ある番長の記録
「陽介!ここを開けなさい、陽介!」
さっきから親が僕の部屋を叩いている。部屋には鍵がついていて、マスターキーを部屋に持ち込んだ僕の部屋は、もう外からは開けられない。
もう、出たくない。
部屋を出たら、学校に行かなければならない。学校には行きたくない。あれは、地獄だ。
僕のクラスは、荒れていた。
たちの悪い不良が多く、その中でも派閥が分かれ、けんかやいじめが横行していた。
ごく普通の中学生の僕はどこのグループにも属すことができず、不良グループからいじめられていた。
だがそれでも、この半年間は耐えてきた。
それに、好きな人がいた。こんな僕にも分け隔てなく接してくれるクラスの祐子さんに、僕は密かに思いを寄せていた。彼女は不良ばかりのうちのクラスにおいて、唯一まともな女子生徒だった。

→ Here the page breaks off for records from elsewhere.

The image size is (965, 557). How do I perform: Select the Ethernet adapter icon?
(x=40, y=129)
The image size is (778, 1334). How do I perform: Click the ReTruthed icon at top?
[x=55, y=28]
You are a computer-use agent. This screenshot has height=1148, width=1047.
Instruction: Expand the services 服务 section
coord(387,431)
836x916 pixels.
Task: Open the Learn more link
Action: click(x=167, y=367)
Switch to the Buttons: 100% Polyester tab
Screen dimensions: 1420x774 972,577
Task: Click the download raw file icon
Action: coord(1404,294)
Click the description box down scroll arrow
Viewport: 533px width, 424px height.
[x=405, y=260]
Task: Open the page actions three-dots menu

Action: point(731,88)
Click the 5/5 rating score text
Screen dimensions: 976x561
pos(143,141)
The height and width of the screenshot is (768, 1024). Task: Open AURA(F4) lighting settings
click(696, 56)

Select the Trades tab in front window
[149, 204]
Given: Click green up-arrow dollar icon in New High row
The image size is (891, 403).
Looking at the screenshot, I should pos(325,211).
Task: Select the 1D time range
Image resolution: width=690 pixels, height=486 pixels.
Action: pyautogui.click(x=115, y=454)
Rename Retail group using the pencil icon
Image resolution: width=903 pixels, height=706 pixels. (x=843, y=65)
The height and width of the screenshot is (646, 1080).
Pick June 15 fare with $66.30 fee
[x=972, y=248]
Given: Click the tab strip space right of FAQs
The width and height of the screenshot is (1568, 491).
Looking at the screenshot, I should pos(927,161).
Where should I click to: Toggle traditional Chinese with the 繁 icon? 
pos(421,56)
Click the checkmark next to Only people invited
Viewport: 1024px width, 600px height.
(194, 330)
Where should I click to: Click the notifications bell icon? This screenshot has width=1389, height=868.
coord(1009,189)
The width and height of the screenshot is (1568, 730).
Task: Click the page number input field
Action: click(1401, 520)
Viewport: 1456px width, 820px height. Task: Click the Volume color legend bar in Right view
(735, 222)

気さくな人だったが、まともすぎる彼女はそのクラスでは多少浮いていた。そんなところも僕には共感できたのだ。
そんな彼女への思いを、家に帰っていつも日記に書き綴っていた。しかしある日、クラスの不良共が僕の部屋を遊び場にしようと押し掛けてきた。散々騒ぎ立て、お菓子を食い散らかし、僕をおもちゃにした後、奴らは僕の日記を見つけた。
散々馬鹿にされ、大声で通りに向けて音読された。フルネームの宣言付きでだ。
そして日記は持ち去られ、恐らく今はクラスで笑いの種にされている。
もう、学校には行けない。
「陽介!ちょっと開けなさい、陽介!」
親がいつまでもドアを叩き続ける。だがもう無理なんだ。勘弁してくれ。
しかし、しばらくすると音が止んだ。
なぜだ?
急に孤独感に襲われる。
一人になると、冷静に現状を考えだしてしまう。
僕はこれからどうしたらいい?
このままこの部屋で一生過ごしていけるとでも思っているのか?
そんな事、できようはずもない。
「陽介君?いるの?」
急に声がした。しかもその声は……
「……祐子さん?」
「あっ、ごめんね。私、その……学校であなたの話を聞いて」
「……そう。ごめんね。迷惑をかけちゃったかな」
「いや、私は別に何も!でも、クラスのみんなには知れ渡っちゃって……ほら、あの奥田君達って、派手なことやりたがるじゃない」
僕は頭を抱える。予想通りだ。やつらは、面白ければなんでもやる。人間じゃない。
「……私ね、嬉しかったよ。こんなクラスにも私を好きになってくれるような人がいるんだって。でも、ごめん。その気持ちには答えられない」
それを言いに来てくれたのか。なんていい子だろう。好きになってよかった。
「大丈夫。わかってる」
「でもあたしもね……あんなクラスにいたくない。ほんとだったら、あたしも部屋に引きこもって、好きな小説だけ読んで過ごしていたいよ。だけど、学校は行かなくちゃいけないし……もう、やだ」
彼女も、僕と同じ気持ちを持っていたみたいだ。
だが僕の中には、沸々と怒りが湧いてきていた。
僕はいい。だがこんなにも優しい彼女すら、嫌な気分にさせてしまうクラスなんて。
「もうあんなクラス、壊れてしまえばいいのに」
僕は、扉の鍵を開いた。
そこには、涙目の彼女の姿があった。
僕は、ありがとう、と言って彼女を家に帰した。
そして翌日。
僕は髪を真っ赤に染め、金属バットを片手に登校した。